BEGIN MATERIAL PROVIDED

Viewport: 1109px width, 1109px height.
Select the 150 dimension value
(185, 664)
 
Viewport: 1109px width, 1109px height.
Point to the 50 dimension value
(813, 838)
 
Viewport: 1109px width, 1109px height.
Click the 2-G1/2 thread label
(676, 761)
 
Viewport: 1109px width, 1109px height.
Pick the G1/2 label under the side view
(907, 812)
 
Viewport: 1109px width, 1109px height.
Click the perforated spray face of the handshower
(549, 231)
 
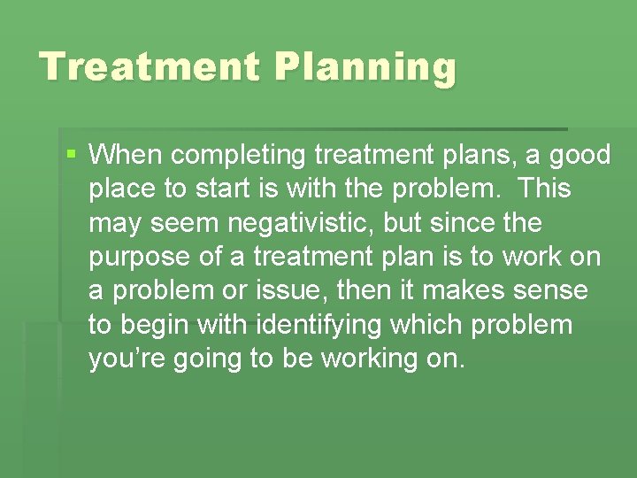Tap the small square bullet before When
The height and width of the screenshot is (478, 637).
tap(72, 154)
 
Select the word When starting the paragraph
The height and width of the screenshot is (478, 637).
tap(127, 156)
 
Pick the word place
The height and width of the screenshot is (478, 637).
tap(122, 190)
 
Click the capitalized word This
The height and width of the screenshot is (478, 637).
tap(545, 189)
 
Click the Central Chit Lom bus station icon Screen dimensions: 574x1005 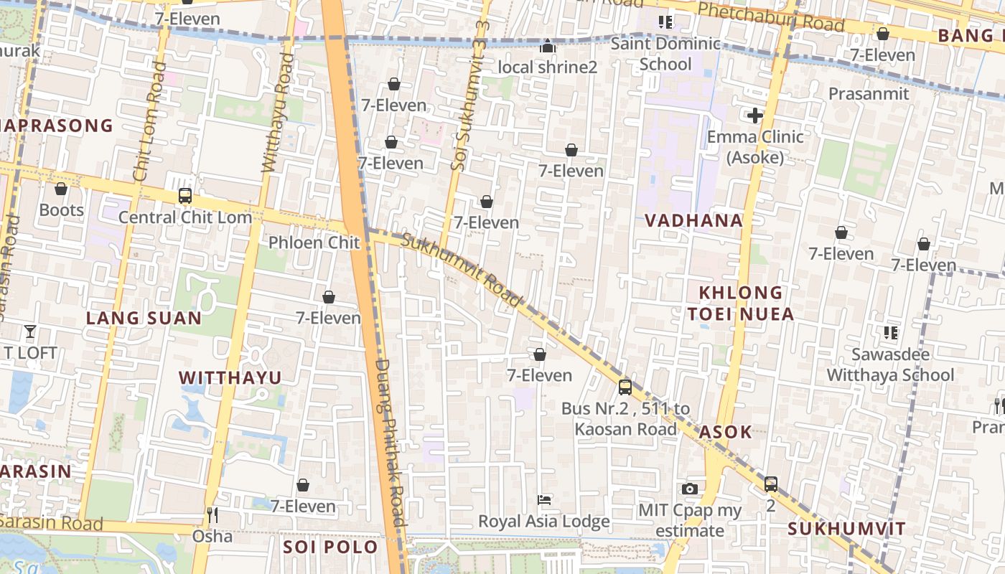click(184, 196)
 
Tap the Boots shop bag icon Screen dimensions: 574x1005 click(61, 189)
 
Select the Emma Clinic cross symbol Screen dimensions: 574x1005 click(754, 115)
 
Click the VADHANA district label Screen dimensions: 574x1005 click(693, 220)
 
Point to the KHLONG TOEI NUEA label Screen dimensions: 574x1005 click(741, 303)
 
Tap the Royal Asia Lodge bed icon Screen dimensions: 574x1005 click(544, 499)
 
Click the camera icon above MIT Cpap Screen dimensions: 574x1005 click(689, 489)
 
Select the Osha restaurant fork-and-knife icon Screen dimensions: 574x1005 click(212, 514)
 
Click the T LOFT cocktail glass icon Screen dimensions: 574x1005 click(29, 331)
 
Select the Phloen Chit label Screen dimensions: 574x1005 click(314, 243)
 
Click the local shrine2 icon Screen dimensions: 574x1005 click(548, 47)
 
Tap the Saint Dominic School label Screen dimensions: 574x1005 click(665, 54)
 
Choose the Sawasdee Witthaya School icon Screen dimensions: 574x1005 click(890, 332)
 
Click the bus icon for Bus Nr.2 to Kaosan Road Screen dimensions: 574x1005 click(625, 387)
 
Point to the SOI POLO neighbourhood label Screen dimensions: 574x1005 click(330, 547)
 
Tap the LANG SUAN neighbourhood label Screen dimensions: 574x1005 click(144, 318)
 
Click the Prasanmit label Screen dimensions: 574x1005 click(869, 94)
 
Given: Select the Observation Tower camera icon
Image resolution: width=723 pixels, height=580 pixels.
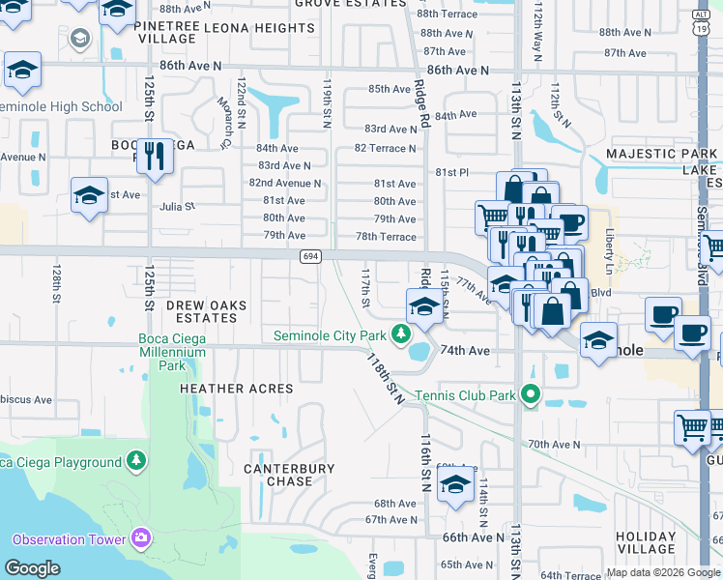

END MATERIAL PROVIDED

**PROMPT:**
Edit the lines from the line with "Click the local" to the line with "Point to the SOI" by changing every "icon" to "symbol", and give only those lines with nothing else altered.

**COMPLETE ANSWER:**
Click the local shrine2 symbol Screen dimensions: 574x1005 click(548, 47)
 
Tap the Saint Dominic School label Screen dimensions: 574x1005 click(665, 54)
 
Choose the Sawasdee Witthaya School symbol Screen dimensions: 574x1005 click(890, 332)
 
Click the bus symbol for Bus Nr.2 to Kaosan Road Screen dimensions: 574x1005 click(625, 387)
 
Point to the SOI POLO neighbourhood label Screen dimensions: 574x1005 click(330, 547)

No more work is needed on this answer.